ROMAN β Scene Graph Node Relevance Classification
Given a 3D scene graph and a natural-language navigation constraint (e.g., "avoid the kitchen"), classify each node as relevant or non-relevant for cost-function generation used by a PRM path planner.
Models in This Repo
V12 GNN Models (SAGEConv / GCNConv)
Lightweight GNN models with enriched categorical features on train_ready_v4_dedup.jsonl.
| Model | Path | Params | Test F1 | HO F1 |
|---|---|---|---|---|
| SAGEConv | v12/SAGE/best.pt |
1.25M | 0.924 | 0.949 |
| GCNConv | v12/GCN/best.pt |
0.80M | 0.921 | 0.946 |
Features (1262 dims): spatial(10) + node_type(3) + floor(4) + material(15) + affordance(78) + parent_room_emb(384) + label_emb(384) + tiled_instr(384)

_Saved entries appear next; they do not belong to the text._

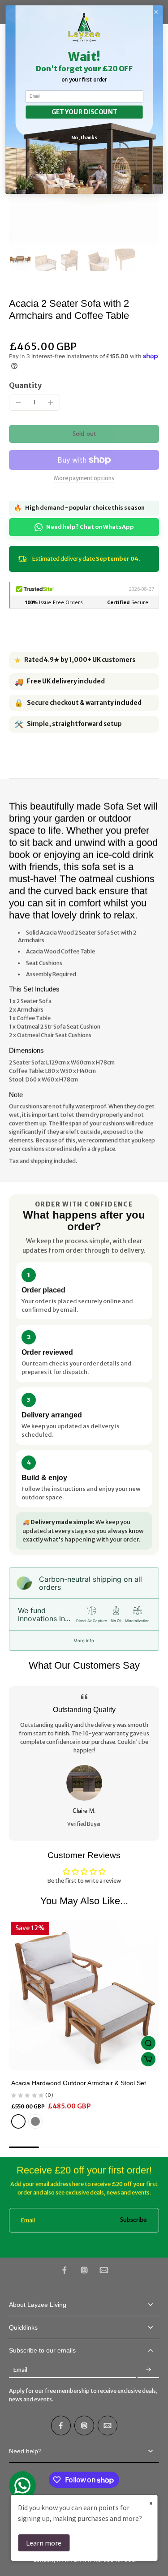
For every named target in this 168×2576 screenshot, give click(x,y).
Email (28, 2220)
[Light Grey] (35, 2121)
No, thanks (84, 137)
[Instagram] (84, 2270)
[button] (84, 434)
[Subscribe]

V11-Token ModernBERT Models
ModernBERT-base backbone with per-token classification (Provence-style text serialization).
| Model | Path | Trainable Params | Test F1 | HO F1 |
|---|---|---|---|---|
| LoRA r=8 | v11t/lora_r8/model_best.pt |
1.7M | 0.910 | 0.949 |
| LoRA r=16 | v11t/lora_r16/model_best.pt |
3.4M | 0.897 | 0.951 |
| Full fine-tune | v11t/full/model_best.pt |
149.0M | 0.907 | 0.958 |
Dataset
dataset/v4_dedup_enriched_1024/ β Pre-tokenized HF Dataset (ModernBERT tokenizer, enriched text mode, max_length=1024)
Source: train_ready_v4_dedup.jsonl β 7,911 records, 88 Matterport3D scenes, 783K nodes (7.6% relevant)
Quick Start
Download
from huggingface_hub import snapshot_download
# Download entire repo
snapshot_download("Catkamakura/roman-scene-graph", local_dir="roman-scene-graph")
# Or download specific files
from huggingface_hub import hf_hub_download
# V12 SAGE model only
hf_hub_download("Catkamakura/roman-scene-graph", "v12/SAGE/best.pt", local_dir=".")
# V11T full fine-tune only
hf_hub_download("Catkamakura/roman-scene-graph", "v11t/full/model_best.pt", local_dir=".")
V12 GNN Inference
import torch
import text_encoders
from SceneGraphDatasetV4E import SceneGraphDatasetV4E
from train_v12_sage_vs_gcn import SceneGraphSAGE, forward_with_tiled_instr
model = SceneGraphSAGE(in_channels=1262, hidden_channels_arr=[256]*3, out_channels=64)
model.load_state_dict(torch.load("v12/SAGE/best.pt", weights_only=True))
model.eval()
te = text_encoders.DictTextEncoder("embeddings/sentence-transformers/all-MiniLM-L6-v2_embeddings_False.pkl")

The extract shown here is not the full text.